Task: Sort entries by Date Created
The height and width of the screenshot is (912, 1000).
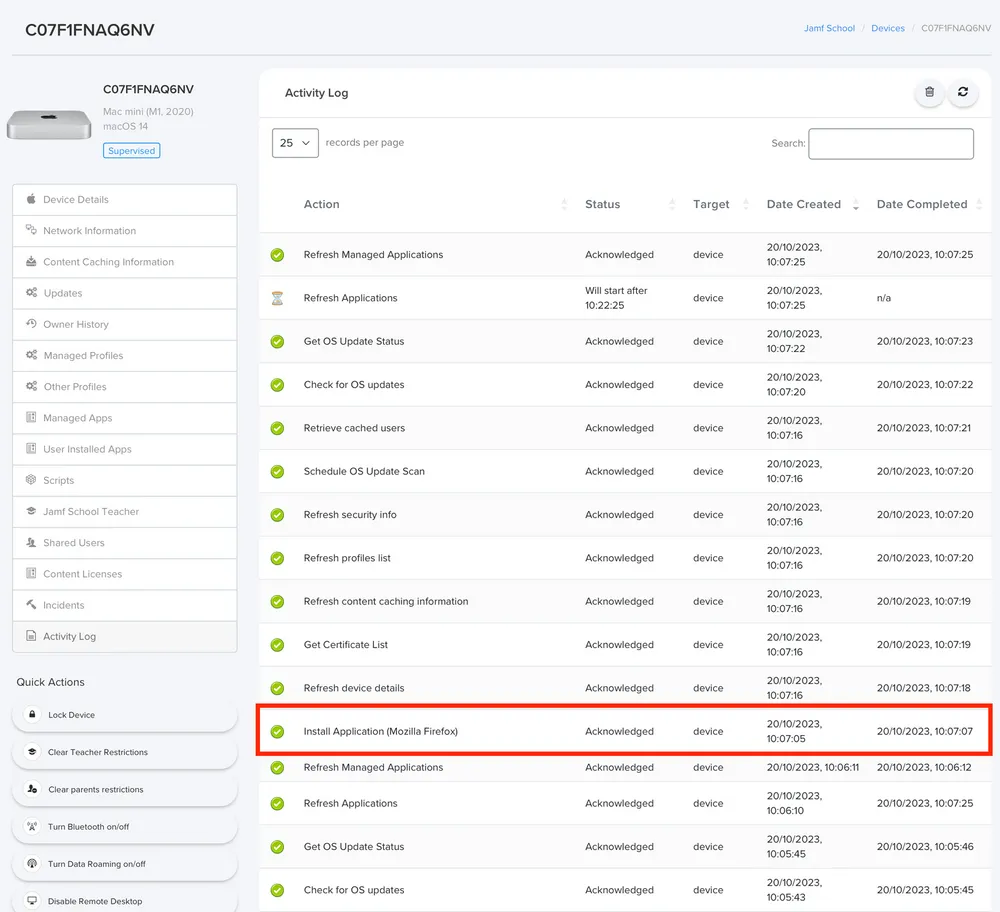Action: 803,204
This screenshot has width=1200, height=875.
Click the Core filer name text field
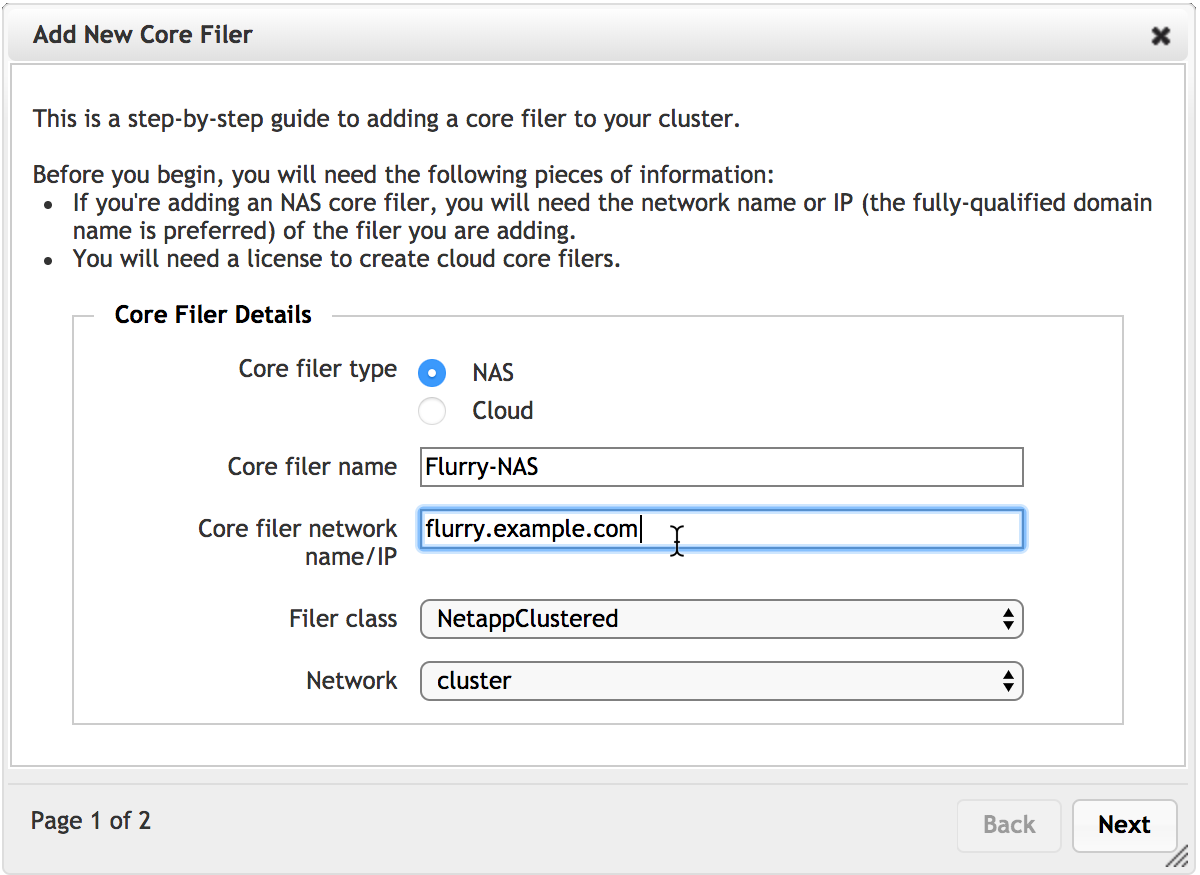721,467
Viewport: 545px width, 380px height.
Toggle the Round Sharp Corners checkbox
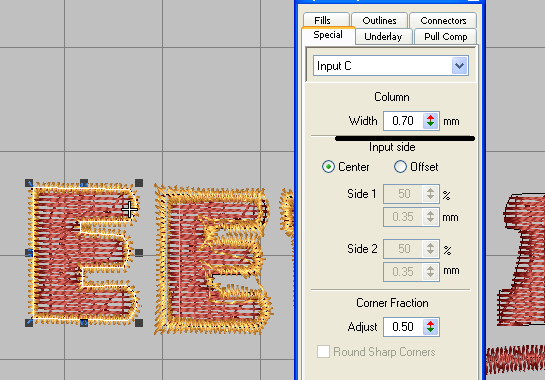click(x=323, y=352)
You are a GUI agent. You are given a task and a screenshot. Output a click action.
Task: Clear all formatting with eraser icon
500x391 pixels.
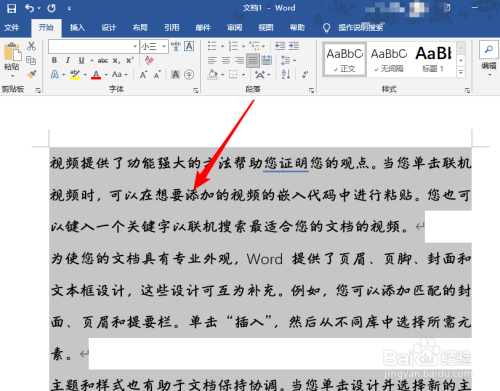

━━━

Work to do » Reproduce the items from the line containing "This screenshot has width=1200, height=875." through the end of the items, both ends included, and leave out the pictures.

Reply to the exercise »
This screenshot has width=1200, height=875.
Click the Core filer name text field
721,467
Viewport: 545px width, 380px height.
Toggle the Round Sharp Corners checkbox
click(x=323, y=352)
You are a GUI agent. You are given a task and a screenshot. Output a click action.
Task: Clear all formatting with eraser icon
500x391 pixels.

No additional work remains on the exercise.